### [Task details]
Return all of the following entries as written, but without the images.

### [Records drawn from a dataset]
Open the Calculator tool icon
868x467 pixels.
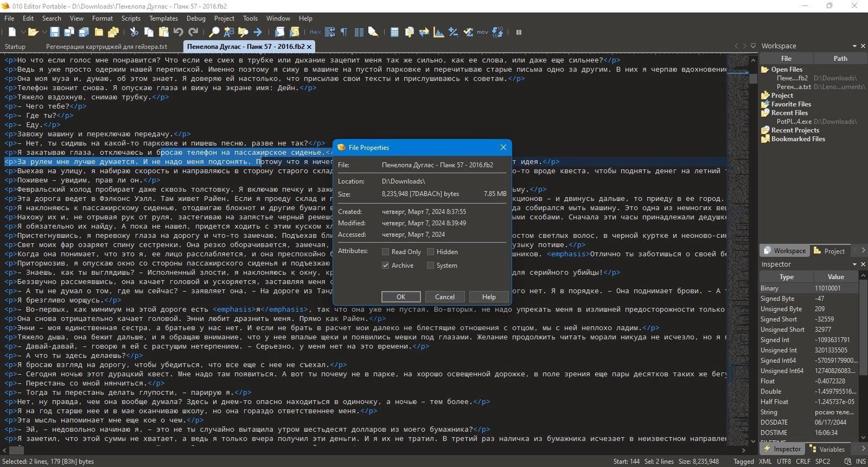tap(394, 32)
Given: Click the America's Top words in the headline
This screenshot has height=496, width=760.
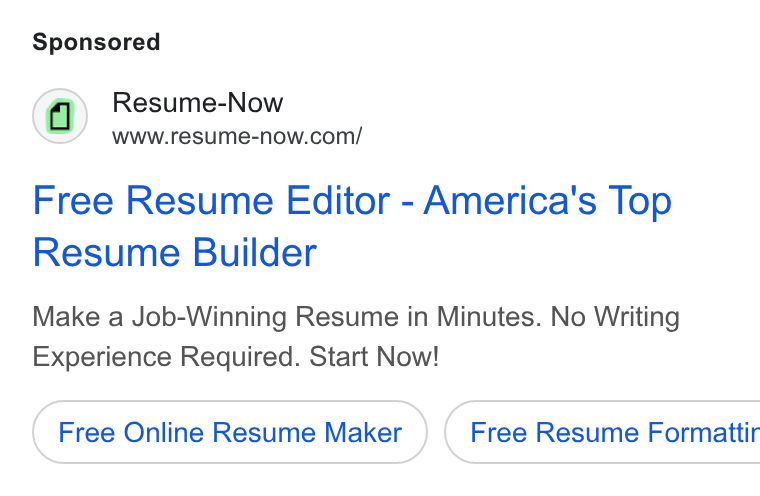Looking at the screenshot, I should point(548,200).
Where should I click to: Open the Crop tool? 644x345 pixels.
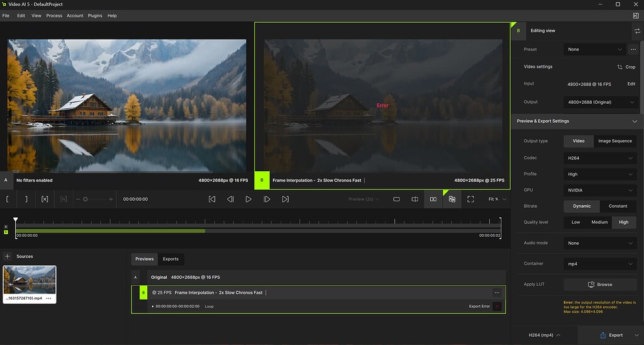[626, 67]
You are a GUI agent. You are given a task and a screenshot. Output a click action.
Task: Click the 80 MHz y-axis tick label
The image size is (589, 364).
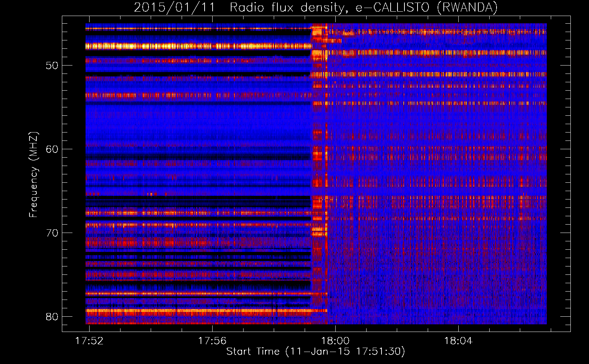click(52, 317)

### [Response to this task]
Open the Calculator tool icon
868x467 pixels.
tap(394, 32)
Given: Click the America's Top words in the headline
This screenshot has height=496, width=760.
Looking at the screenshot, I should point(548,200).
Where should I click to: Open the Crop tool? 644x345 pixels.
[626, 67]
You are a GUI agent. You are given a task and a screenshot. Output a click action.
Task: Click the 80 MHz y-axis tick label
The image size is (589, 364).
click(52, 317)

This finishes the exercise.